Area: 1,068,302 sq mi (2,766,890 sq km) / WorldRank: 9
Location: Southern and Western Hemispheres, in the southern region of the South American continent;
bordered by Bolivia and Paraguay on the north; Brazil, Uruguay, and the South Atlantic Ocean on the east; and Chile on the south and west.
Coordinates: 34°00′S, 64°00′W
Borders: 6,006 mi (9,665 km) / Bolivia, 517 mi (832km); Brazil, 761 mi (1,224 km); Chile, 3,200 mi (5,150
km); Paraguay, 1,168 mi (1,880 km); Uruguay, 360 mil (579 km)
Coastline: 3,100 mi (4,989 km)
Territorial Seas: 12 NM
Highest Point: Cerro Aconcagua, 22,835 ft (6,960 m)
Lowest Point: Salinas Chicas, 131 ft (40 m) below see level
Longest Distances: 2,268 mi (3,650 km) N-S; 889 mil(1,430 km) E-W
Longest River: Paraná, 3,060 mi (4,900 km)
Largest Lake: Lago Buenos Aires, 860 sq mi (2,240 sq km)
Natural Hazards: Earthquakes, violent windstorms known as pamperos, periodic heavy flooding, volcanic activity
Population: 37,384,816 (July 2001 est.) / World Rank:31
Capital City: Buenos Aires, on the northernmost point of the Atlantic coast
Largest City: Buenos Aires, population 12,955,300 (2002 est.)
The region of Patagonia takes it name from the word pantagon, “big feet.” This name referred to the Tehuelche Indians who first entered the fertile plains wearing oversized boots.
Argentina is the eighth largest country in the world. The terrain varies dramatically across the country’s different regions, as both altitude and latitude play a major role in Argentina’s geography. The country’s four major physiographic provinces are the Andean region, the lowland North, the central Pampas, and Patagonia. Patagonia includes Tierra del Fuego, the southernmost point of the South American continent, shared by Argentina and Chile.

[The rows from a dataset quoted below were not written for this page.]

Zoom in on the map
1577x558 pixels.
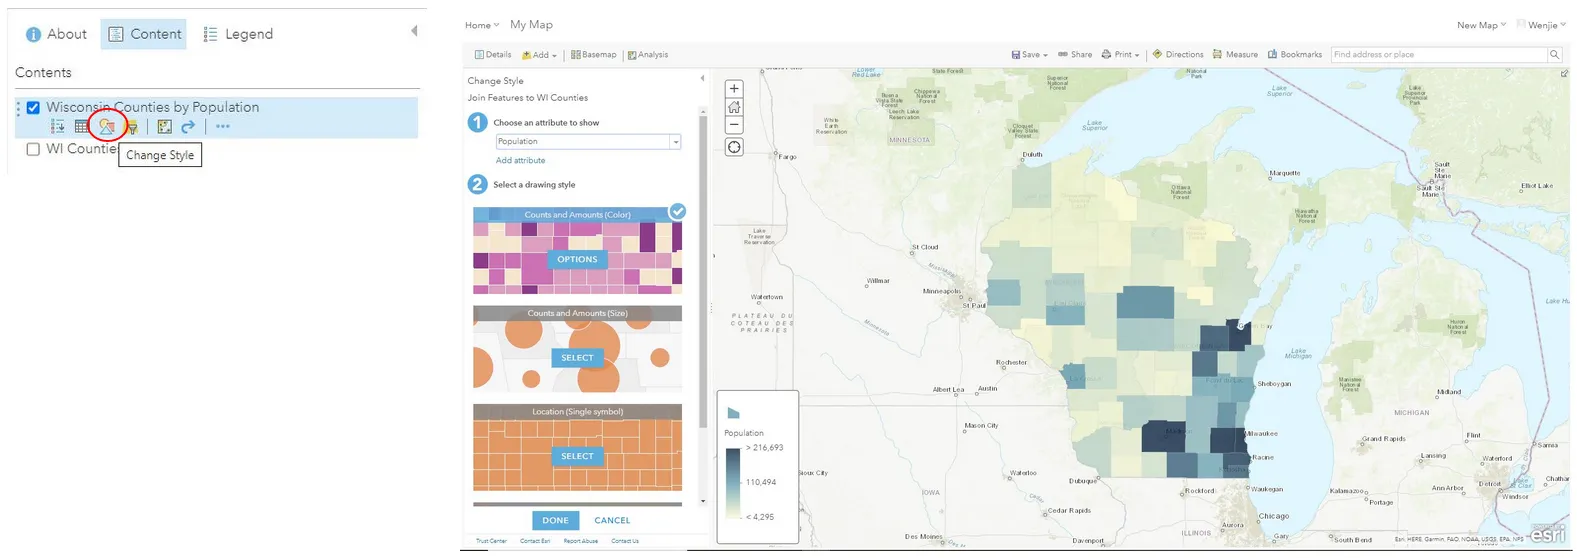point(734,89)
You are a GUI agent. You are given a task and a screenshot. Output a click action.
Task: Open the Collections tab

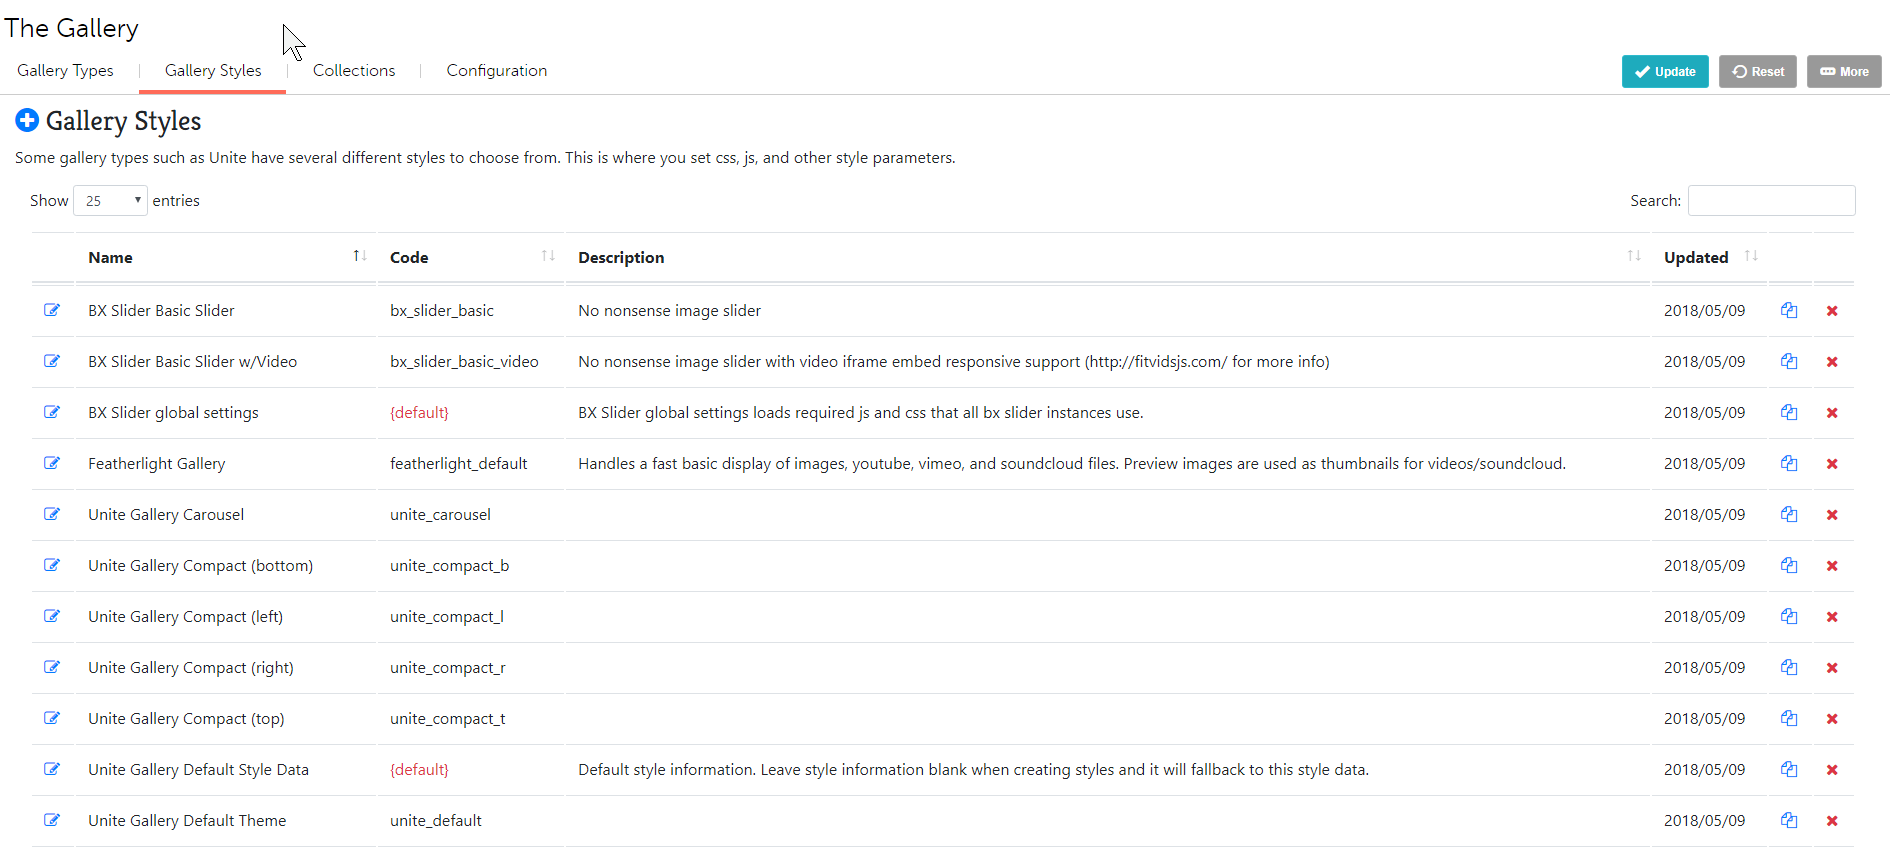tap(354, 71)
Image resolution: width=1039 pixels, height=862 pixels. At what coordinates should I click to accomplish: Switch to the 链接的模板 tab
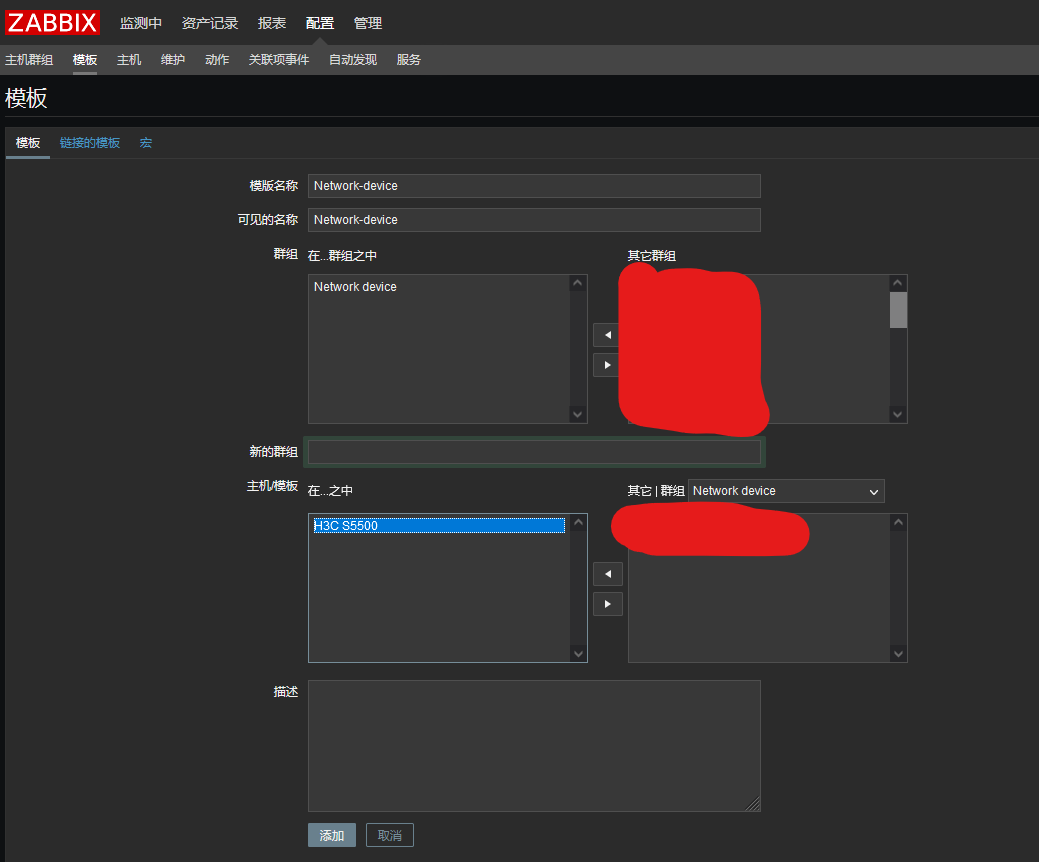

The Andean region makes up 30 percent of Argentina. Home to the Western Hemisphere’s highest point, Cerro Aconcagua, the Andes Mountains are broad and lofty in the north, and narrower and progressively lower in the south. This area also contains half of the Lake District (the other half is in Chile)
THE COAST, ISLANDS, AND THE OCEAN
Oceans and Seas
The Atlantic Ocean comprises Argentina’s eastern border. Argentina has one of the largest ports on the Atlantic Ocean in Buenos Aires. The area of the South Atlantic around the Valdés Peninsula is home to one of the world’s largest concentrations of the Atlantic Right Whale (Eubalaena glacialis). The Argentine coast is also known for being home to the Magellanic Penguins.
Argentina shares the offshore island territory of Tierra del Fuego with Chile, and also owns Isla de los Estados, separated from Tierra del Fuego by the Strait of Le Maire. Argentina claims the Falkland Islands (Islas Malvinas), a large archipelago to the southeast of the country that is under the control of the United Kingdom.
CLIMATE AND VEGETATION
Argentina’s climate ranges from subtropical in thenorth to humid in the central regions, to subantarctic in the south. The average temperatures for the summer months—January, February, and March—are highs of 75° to 95°F (24° to 35°C) and lows of 60° to 75°F (16° to 24°C), with January being the warmest month. The winter months, May through August, are the driest period of the year, and the coldest months are June and July. The average winter temperatures are highs of 58° to 65°F (15° to 8°C) and lows of 47° to 53°F (8° to 12°C). Climate variations are due the country’s range in altitude as well as latitude.